Más que de satisfacción por la victoria de Joe Biden, la emoción es la del condenado al que le aflojan un poco el torniquete que no lo deja respirar. Está por concluir la peor administración de la historia estadunidense y la que, en medio de una pandemia mortal, ejecutó una implacable letanía de sanciones que no parecía tener fin y que ha afectado al ciudadano común en Cuba de todas las formas posibles.
Donald Trump castigó a los cubanos sin más motivo que el que lleva a un perro grande a intentar apoderarse de un hueso: cortó las remesas, persiguió los barcos petroleros, estranguló las finanzas, golpeó al turismo y calumnió a las brigadas médicas que han enfrentado al Covid-19. Por si fuera poco, fantaseó con que un grupo de colaboracionistas emigrados a Florida lo anclarían cuatro años más en la Casa Blanca.
No conozco a otro personaje de la política estadunidense que genere más desprecio. Es difícil no profesar con vehemencia este discreto sentimiento hacia quien se ha ganado entre los cubanos no sólo la reputación de déspota, sino la de hazmerreír en jefe. Francisco Rodríguez Cruz, un periodista de agudo sentido del humor, pedía con sorna ser justos con el presidente republicano: los únicos en el gobierno de Trump que trabajaron bastante, fueron los de la oficina contra Cuba. Y hasta esos están abandonando el barco.

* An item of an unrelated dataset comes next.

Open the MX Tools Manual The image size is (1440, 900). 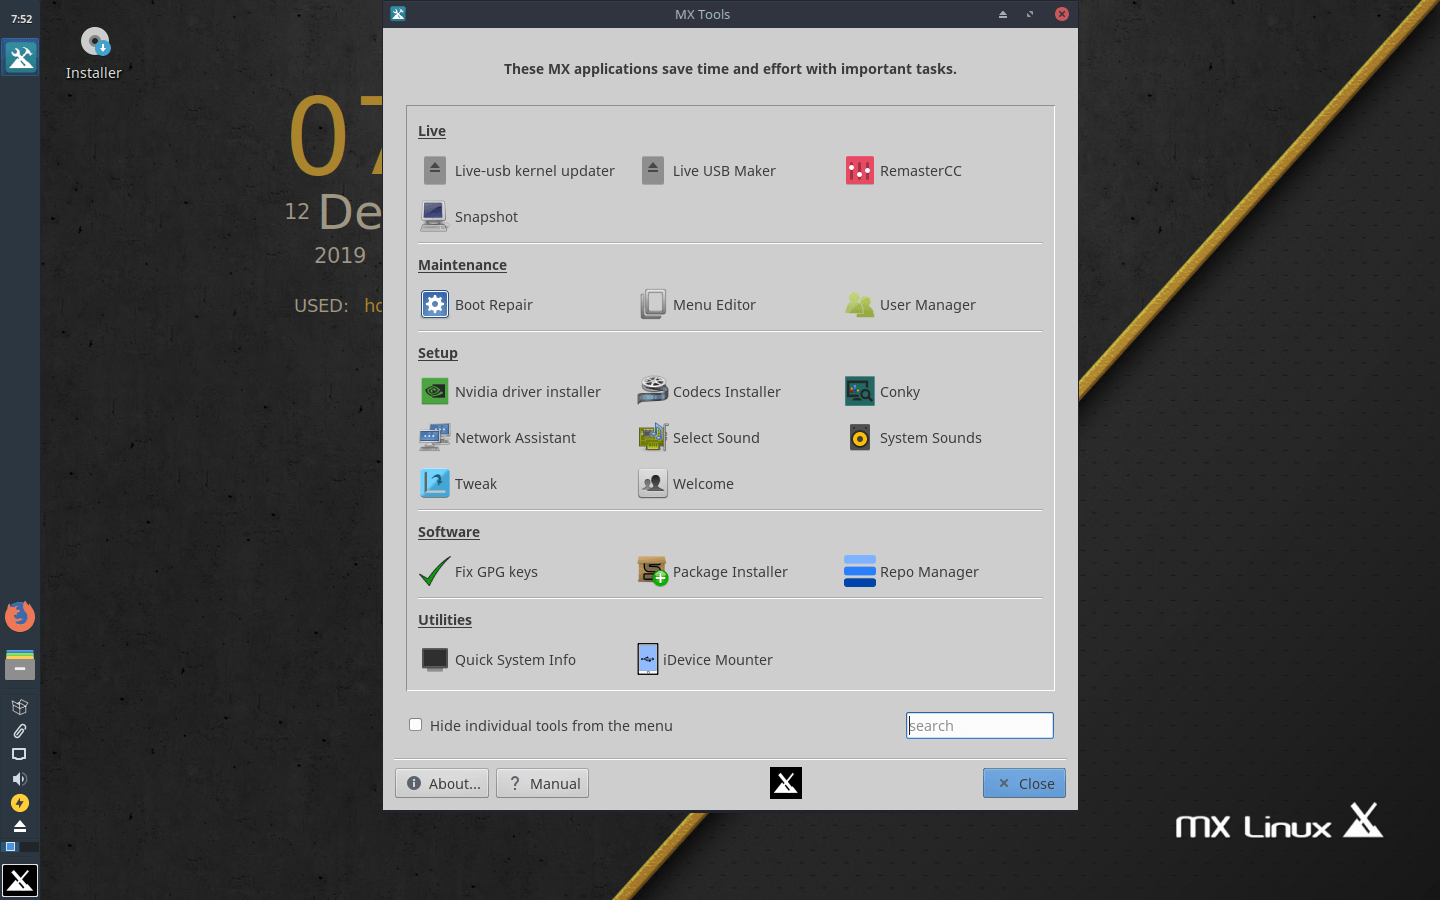pyautogui.click(x=542, y=783)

Mauricio Claver-Carone, arquitecto de la política hacia Cuba y Venezuela en la Casa Blanca y actual presidente del Banco Interamericano de Desarrollo (BID), felicitó a Biden por su victoria. Trump debe haberlo sentido como una puñalada trapera. A nadie extrañaría un tuit del mandatario recordando a Claver-Carone que tiene ese puestecito gracias a él, porque lo sacó de un oscuro lobby anticubano en Washington y lo convirtió en asesor principal de su política para Latinoamérica antes de catapultarlo al BID.
Que los cubanos expresen alivio no significa que haya entusiasmo desbordado. La sicóloga Reina Fleitas comentó a IPS que Biden ha hecho pública la promesa de una política menos restrictiva hacia la isla, pero muchos políticos prometen y no cumplen, o lo hacen parcialmente, y eso nos obliga a no crearnos falsas expectativas.
El politólogo Esteban Morales Domínguez, coautor de un libro esencial para entender la historia de las relaciones entre los dos países, titulado De la confrontación a los intentos de normalización. La política de los Estados Unidos hacia Cuba, cree que aunque aflojarán las presiones de Washington, nunca desaparecerá el lastre de querer controlar a la isla, que ha sido la intención y el destino de cualquier política estadunidense.
El presidente Miguel Díaz-Canel también ha sido cauto: reconocemos que, en sus elecciones presidenciales, el pueblo de Estados Unidos ha optado por un nuevo rumbo. Creemos en la posibilidad de una relación bilateral constructiva y respetuosa de las diferencias, que traducido al lenguaje popular, según Paquito Rodríguez Cruz, significa que nos cuadra una pila el cambio, pero no nos chupamos el dedo.
Otros cubanos han decidido festejar la patada que millones de estadunidenses le han dado al magnate, pero por razones que tienen que ver más con la historia entre ambos países, que con los comicios. Trump es el presidente número 12 que, desde 1959, intenta destruir la revolución cubana sin conseguirlo.
El escritor Luis Toledo Sande ha recordado que Cuba se ha ganado el derecho de celebrar la derrota de 12 césares empeñados en doblegarla. Otros han utilizado también la analogía de Vidas de los doce césares, pero subrayan la frase más célebre de ese famoso libro de Suetonio: el zorro cambia de piel, pero no de hábito.